Сторож не отозвался.
Петр толкнул его.
— Чего это? — сказал сторож.
— Уснул?
— Не-е, зачем спать! Караулю.
— С берега словно кто на помощь звал, слышал?
— Зря кричат, тоже караульщики! — возразил сторож. — Караулить надо знать. Будешь подшумливать, вор-то побоится. А сиди тише, нишкни, он и придет. Тут ты его цап-царап! И бей вволю… А кричать — этак всю жись карауль, никого не пымашь.
Петр посмотрел в небо, произнес тихо:
— Такой ночью, поди, самые злодейства творятся.
— Не-е, — ответил сторож знаючи, — такой ночью ничего не бывает. Вишь, как звезды дробятся? Злодей теперь дома сидит.
Он подумал и добавил:
— Я те скажу, когда чего, Петр Мироныч. Ступай спи.
Петр вернулся в дом, прошел сенями в прихожую. Васька сопел безмятежно. В комнате Мирона Лукича стояла немота.
Петр тишком поднялся к себе наверх. Брат уже спал. Петр лег и укрылся с головой, чтобы согреться…
Мирон Лукич прислушивался к каждому звуку, как птица. Он различал вздохи половиц и дверей, когда ходил сын, слышал потрескивание свечки, слышал еще что-то, происходившее за пределами внятных шепотов и шелестений, — какой-то внутренний говорок безмолвных вещей. Он ухмылялся, вытянув худую шею, вытаращив глаза, ухмылялся от счастья, что слух его был по-птичьи тонок. Что, если бы сам он сделался птицей? Его давно не было бы в этой клетке, никакая стража не уберегла бы его, он посмеялся бы над своими соглядатаями, пожалуй, колоти тогда в колотушки, шастай дозорами из дверей в дверь!
Надоел, опротивел, осточертел Мирону Лукичу весь дом, со всеми домочадцами, со всем добром, со всею рухлядью. Он гнал всех в три шеи, только бы не вертелись на глазах, не лезли бы с отчетами, не совались бы в его угол.
— Рыбник наказал узнать, — орал Васька, — не желаете ли, Мирон Лукич, нынче подлещиков?
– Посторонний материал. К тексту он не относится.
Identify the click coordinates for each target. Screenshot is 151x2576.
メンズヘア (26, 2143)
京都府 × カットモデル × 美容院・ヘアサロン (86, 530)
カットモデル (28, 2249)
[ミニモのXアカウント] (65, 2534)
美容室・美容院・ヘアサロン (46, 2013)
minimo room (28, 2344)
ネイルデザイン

— А мне хоть баклешек, хоть чехонь, — отворачивался Мирон Лукич, — пошел вон, дурак!
Он ничего не хотел знать. Он ждал своего дня, своего часа, и вот, наконец, последней секунды, которая с мгновенья на мгновенье должна была пробить. Он был готов. Дело стояло не за ним.
Он сидел, объятый безмолвием, сухой, напряженный, с растопыренными локтями, словно собравшись выпрыгнуть вон из кресла. Он слушал. Все другие чувства его только помогали слуху или совсем замерли. Если бы возникла у Мирона Лукича в эту минуту какая-нибудь боль, он не заметил бы ее. Рот его приоткрылся, пальцы изредка вздрагивали и осторожно перебегали с места на место.
И вот руки легли на шины высоких колес. Кресло двинулось. Ход был беззвучен, колеса хорошо смазаны, пол устлан ковром. Медленно кресло подкатилось к окну. Десятый раз Мирон Лукич вынул из жилета часы.
Но он не успел открыть их.
В ставню тихо стукнули — раз, другой.
Мирон Лукич быстро поднял голову. Взгляд его уставился на кончик железного болта, торчавший из щели в оконном косяке. Болт дрогнул и пополз в щель.
Мирон Лукич стремительно потушил свечку, нащупал на окне крючок, легонько выпихнул его из петли и потянул раму. Она подалась. С улицы, за ставнею, чуть слышно звякнул коленцем болт.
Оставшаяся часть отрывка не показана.